Working data:
-- Opening Marker --

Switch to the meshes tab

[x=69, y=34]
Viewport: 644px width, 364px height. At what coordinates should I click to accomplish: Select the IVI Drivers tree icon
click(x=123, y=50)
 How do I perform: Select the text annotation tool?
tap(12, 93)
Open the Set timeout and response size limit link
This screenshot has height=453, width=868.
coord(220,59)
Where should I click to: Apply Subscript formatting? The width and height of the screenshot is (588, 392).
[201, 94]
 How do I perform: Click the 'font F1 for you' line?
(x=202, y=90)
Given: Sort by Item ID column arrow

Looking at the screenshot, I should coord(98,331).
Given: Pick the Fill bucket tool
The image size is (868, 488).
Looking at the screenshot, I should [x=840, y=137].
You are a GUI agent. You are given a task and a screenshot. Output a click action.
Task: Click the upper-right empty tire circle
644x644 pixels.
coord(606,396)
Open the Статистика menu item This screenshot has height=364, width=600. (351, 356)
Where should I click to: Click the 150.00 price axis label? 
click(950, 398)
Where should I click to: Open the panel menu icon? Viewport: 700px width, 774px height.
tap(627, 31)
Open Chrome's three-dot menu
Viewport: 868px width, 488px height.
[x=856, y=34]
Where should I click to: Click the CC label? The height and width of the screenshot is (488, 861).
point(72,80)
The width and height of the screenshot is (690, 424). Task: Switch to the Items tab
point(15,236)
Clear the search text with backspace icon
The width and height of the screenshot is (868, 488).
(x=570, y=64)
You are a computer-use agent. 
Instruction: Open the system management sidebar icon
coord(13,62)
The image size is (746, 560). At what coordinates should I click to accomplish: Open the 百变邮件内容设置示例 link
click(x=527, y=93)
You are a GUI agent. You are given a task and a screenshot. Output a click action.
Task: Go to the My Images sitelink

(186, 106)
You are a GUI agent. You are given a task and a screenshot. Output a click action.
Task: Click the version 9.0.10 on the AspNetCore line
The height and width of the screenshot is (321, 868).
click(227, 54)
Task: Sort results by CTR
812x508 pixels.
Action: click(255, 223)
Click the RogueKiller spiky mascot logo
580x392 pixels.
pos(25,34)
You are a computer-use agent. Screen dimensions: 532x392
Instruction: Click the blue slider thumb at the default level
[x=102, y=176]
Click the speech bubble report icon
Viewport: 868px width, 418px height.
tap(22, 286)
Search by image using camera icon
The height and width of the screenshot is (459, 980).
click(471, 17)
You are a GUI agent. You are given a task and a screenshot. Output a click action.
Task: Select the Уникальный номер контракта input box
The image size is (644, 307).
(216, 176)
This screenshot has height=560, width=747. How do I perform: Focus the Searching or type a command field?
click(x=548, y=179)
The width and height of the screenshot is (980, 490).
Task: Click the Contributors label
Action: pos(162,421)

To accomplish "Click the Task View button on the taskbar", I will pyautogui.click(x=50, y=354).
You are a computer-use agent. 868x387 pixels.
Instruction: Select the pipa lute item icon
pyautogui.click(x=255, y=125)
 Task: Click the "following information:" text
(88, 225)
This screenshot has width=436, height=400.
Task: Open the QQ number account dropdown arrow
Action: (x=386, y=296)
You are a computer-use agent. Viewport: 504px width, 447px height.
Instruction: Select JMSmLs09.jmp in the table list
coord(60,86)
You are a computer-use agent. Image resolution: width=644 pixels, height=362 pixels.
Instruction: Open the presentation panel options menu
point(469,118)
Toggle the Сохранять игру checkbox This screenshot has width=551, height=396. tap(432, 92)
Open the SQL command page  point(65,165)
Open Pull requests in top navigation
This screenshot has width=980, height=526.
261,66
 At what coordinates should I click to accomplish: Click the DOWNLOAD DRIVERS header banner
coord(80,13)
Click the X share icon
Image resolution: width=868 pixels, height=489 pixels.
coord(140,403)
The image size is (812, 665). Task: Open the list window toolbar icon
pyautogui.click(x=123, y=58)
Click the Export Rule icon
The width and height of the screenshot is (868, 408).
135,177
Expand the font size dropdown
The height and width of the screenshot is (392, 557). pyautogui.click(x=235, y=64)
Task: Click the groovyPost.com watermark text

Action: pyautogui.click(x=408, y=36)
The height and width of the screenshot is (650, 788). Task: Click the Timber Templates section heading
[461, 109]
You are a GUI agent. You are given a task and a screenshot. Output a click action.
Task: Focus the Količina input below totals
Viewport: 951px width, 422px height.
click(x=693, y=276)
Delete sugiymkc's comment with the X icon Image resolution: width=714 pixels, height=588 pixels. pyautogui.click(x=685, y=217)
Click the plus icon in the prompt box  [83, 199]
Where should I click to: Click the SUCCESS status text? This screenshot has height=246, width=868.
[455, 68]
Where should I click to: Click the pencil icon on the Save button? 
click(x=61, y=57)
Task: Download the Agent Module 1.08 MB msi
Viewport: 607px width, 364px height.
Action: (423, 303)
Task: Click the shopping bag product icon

-- Closing Marker --

Work required:
Repeat every record above exactly as it appears.

Reply to the task:
Switch to the meshes tab

[x=69, y=34]
Viewport: 644px width, 364px height. At what coordinates should I click to accomplish: Select the IVI Drivers tree icon
click(x=123, y=50)
 How do I perform: Select the text annotation tool?
tap(12, 93)
Open the Set timeout and response size limit link
This screenshot has height=453, width=868.
coord(220,59)
Where should I click to: Apply Subscript formatting? The width and height of the screenshot is (588, 392).
[201, 94]
 How do I perform: Click the 'font F1 for you' line?
(x=202, y=90)
Given: Sort by Item ID column arrow

Looking at the screenshot, I should coord(98,331).
Given: Pick the Fill bucket tool
The image size is (868, 488).
Looking at the screenshot, I should [x=840, y=137].
You are a GUI agent. You are given a task and a screenshot. Output a click action.
Task: Click the upper-right empty tire circle
644x644 pixels.
coord(606,396)
Open the Статистика menu item This screenshot has height=364, width=600. (351, 356)
Where should I click to: Click the 150.00 price axis label? 
click(950, 398)
Where should I click to: Open the panel menu icon? Viewport: 700px width, 774px height.
tap(627, 31)
Open Chrome's three-dot menu
Viewport: 868px width, 488px height.
[x=856, y=34]
Where should I click to: Click the CC label? The height and width of the screenshot is (488, 861).
point(72,80)
The width and height of the screenshot is (690, 424). Task: Switch to the Items tab
point(15,236)
Clear the search text with backspace icon
The width and height of the screenshot is (868, 488).
(x=570, y=64)
You are a computer-use agent. 
Instruction: Open the system management sidebar icon
coord(13,62)
The image size is (746, 560). At what coordinates should I click to accomplish: Open the 百变邮件内容设置示例 link
click(x=527, y=93)
You are a GUI agent. You are given a task and a screenshot. Output a click action.
Task: Go to the My Images sitelink

(186, 106)
You are a GUI agent. You are given a task and a screenshot. Output a click action.
Task: Click the version 9.0.10 on the AspNetCore line
The height and width of the screenshot is (321, 868).
click(227, 54)
Task: Sort results by CTR
812x508 pixels.
Action: click(255, 223)
Click the RogueKiller spiky mascot logo
580x392 pixels.
pos(25,34)
You are a computer-use agent. Screen dimensions: 532x392
Instruction: Click the blue slider thumb at the default level
[x=102, y=176]
Click the speech bubble report icon
Viewport: 868px width, 418px height.
tap(22, 286)
Search by image using camera icon
The height and width of the screenshot is (459, 980).
click(471, 17)
You are a GUI agent. You are given a task and a screenshot. Output a click action.
Task: Select the Уникальный номер контракта input box
The image size is (644, 307).
(216, 176)
This screenshot has height=560, width=747. How do I perform: Focus the Searching or type a command field?
click(x=548, y=179)
The width and height of the screenshot is (980, 490).
Task: Click the Contributors label
Action: pos(162,421)

To accomplish "Click the Task View button on the taskbar", I will pyautogui.click(x=50, y=354).
You are a computer-use agent. 868x387 pixels.
Instruction: Select the pipa lute item icon
pyautogui.click(x=255, y=125)
 Task: Click the "following information:" text
(88, 225)
This screenshot has width=436, height=400.
Task: Open the QQ number account dropdown arrow
Action: (x=386, y=296)
You are a computer-use agent. Viewport: 504px width, 447px height.
Instruction: Select JMSmLs09.jmp in the table list
coord(60,86)
You are a computer-use agent. Image resolution: width=644 pixels, height=362 pixels.
Instruction: Open the presentation panel options menu
point(469,118)
Toggle the Сохранять игру checkbox This screenshot has width=551, height=396. tap(432, 92)
Open the SQL command page  point(65,165)
Open Pull requests in top navigation
This screenshot has width=980, height=526.
261,66
 At what coordinates should I click to accomplish: Click the DOWNLOAD DRIVERS header banner
coord(80,13)
Click the X share icon
Image resolution: width=868 pixels, height=489 pixels.
coord(140,403)
The image size is (812, 665). Task: Open the list window toolbar icon
pyautogui.click(x=123, y=58)
Click the Export Rule icon
The width and height of the screenshot is (868, 408).
135,177
Expand the font size dropdown
The height and width of the screenshot is (392, 557). pyautogui.click(x=235, y=64)
Task: Click the groovyPost.com watermark text

Action: pyautogui.click(x=408, y=36)
The height and width of the screenshot is (650, 788). Task: Click the Timber Templates section heading
[461, 109]
You are a GUI agent. You are given a task and a screenshot. Output a click action.
Task: Focus the Količina input below totals
Viewport: 951px width, 422px height.
click(x=693, y=276)
Delete sugiymkc's comment with the X icon Image resolution: width=714 pixels, height=588 pixels. pyautogui.click(x=685, y=217)
Click the plus icon in the prompt box  [83, 199]
Where should I click to: Click the SUCCESS status text? This screenshot has height=246, width=868.
[455, 68]
Where should I click to: Click the pencil icon on the Save button? 
click(x=61, y=57)
Task: Download the Agent Module 1.08 MB msi
Viewport: 607px width, 364px height.
Action: (423, 303)
Task: Click the shopping bag product icon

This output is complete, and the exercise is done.